Several weeks ago I wrote in this space that I had downloaded "The Decline and Fall of the Roman Empire" and was resolved to read all of it unless it bored me terribly. I am, according to my Kindle, 16% of the way through its six volumes and continue to find it fascinating. I promised you a progress report from time to time and this is one.
The early chapters recount what we know or think we know about the late emperors. Did you know there were four emperors at one time, and six at another time? And that to some extent they actually worked together for awhile? They also formed alliances by marrying off sons and daughters to each other's families. Indeed, I begin to suspect that the author of "Games of Thrones" got many of his best ideas from the history of Ancient Rome.

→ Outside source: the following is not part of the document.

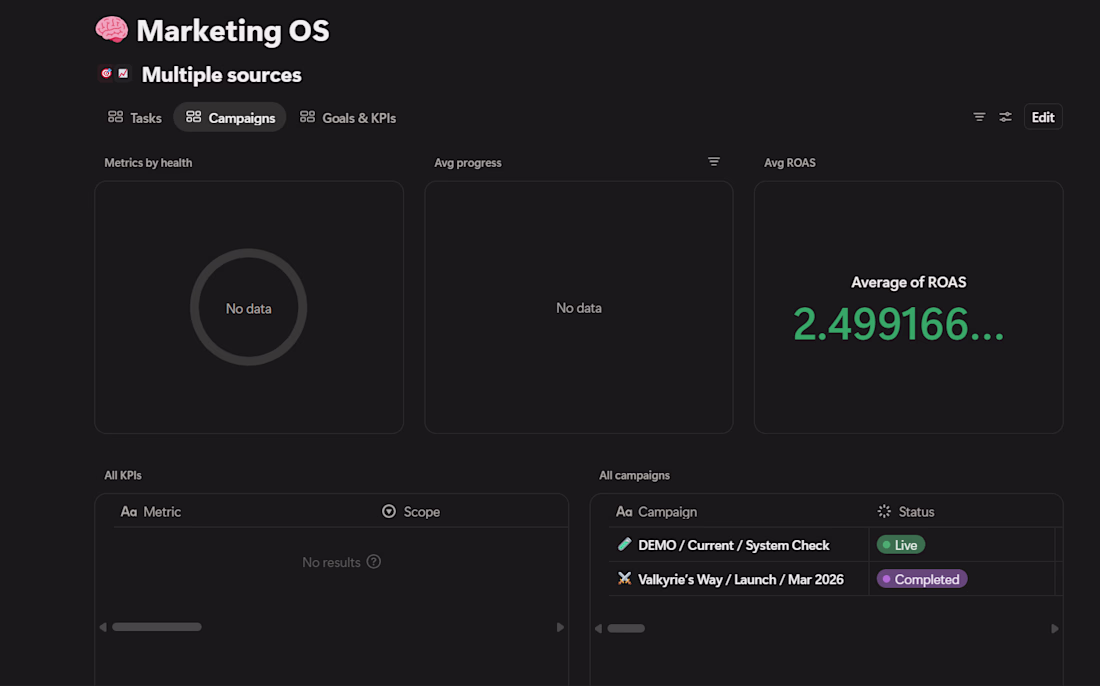Open the Scope column header menu
Viewport: 1100px width, 686px height.
pos(411,511)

Now I am into the first chapters where Gibbon describes the early history of Christianity, which occurred during and within the Roman Empire. I knew before starting on his history that Gibbon took a cynical view of organized religion, did not spare Christianity, and in turn was not spared by his own critics. The version of his magnum opus that I am reading has footnotes not only by Gibbon himself but by several subsequent editors, and up to now these later editors have intruded from time to time to say Gibbon was wrong about something or to defend Gibbon against such a charge by one of the other commentators. But these comments have multiplied as Gibbon turns his attention to religion, and it becomes clear that many people have devoted a lot of effort to debunk Gibbon in defense of the Christian church, or, having read the debunkings, to debunk the debunkers. I'm reading the footnotes as carefully as the original text, focusing a journalist's eye on factual citations as opposed to mere debating.
Last night it struck me that this was - familiar - somehow. And on reflection I realized that this open debating of what was originally asserted reminds me of Wikipedia.